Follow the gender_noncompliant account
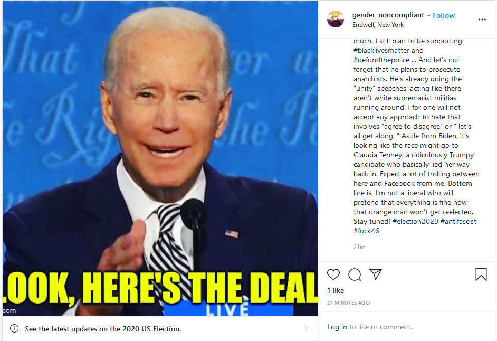 (443, 15)
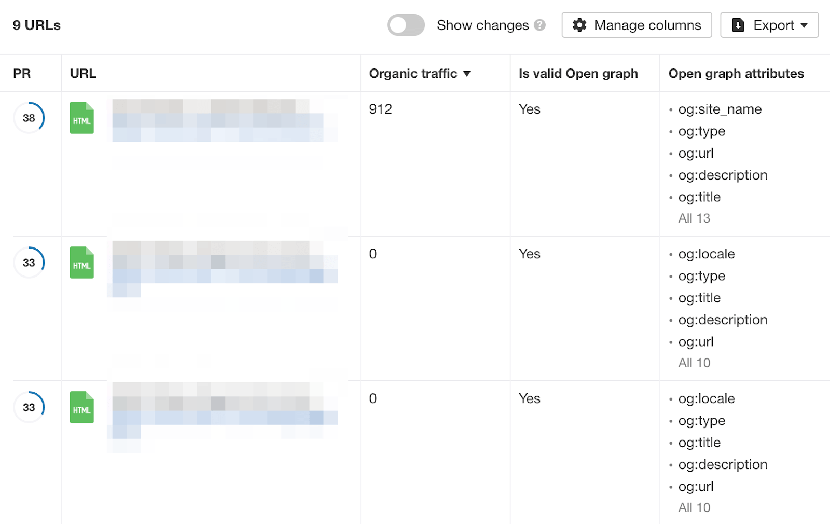830x524 pixels.
Task: Expand the "All 13" Open graph attributes
Action: coord(694,218)
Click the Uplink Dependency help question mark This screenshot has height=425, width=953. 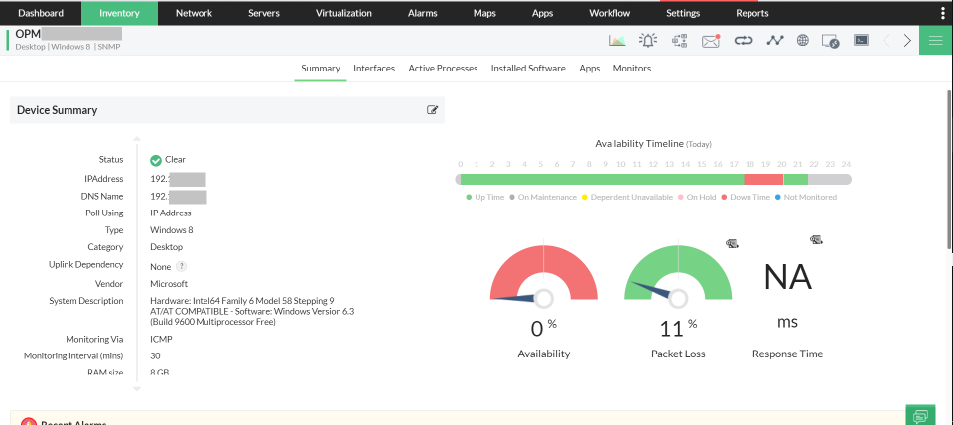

= = = = = = =

Line by line, print the records exactly, leaving the pictures behind.

■ **ANSWER BELOW**
Follow the gender_noncompliant account
 (443, 15)
830x524 pixels.
Task: Expand the "All 13" Open graph attributes
Action: coord(694,218)
Click the Uplink Dependency help question mark This screenshot has height=425, width=953. 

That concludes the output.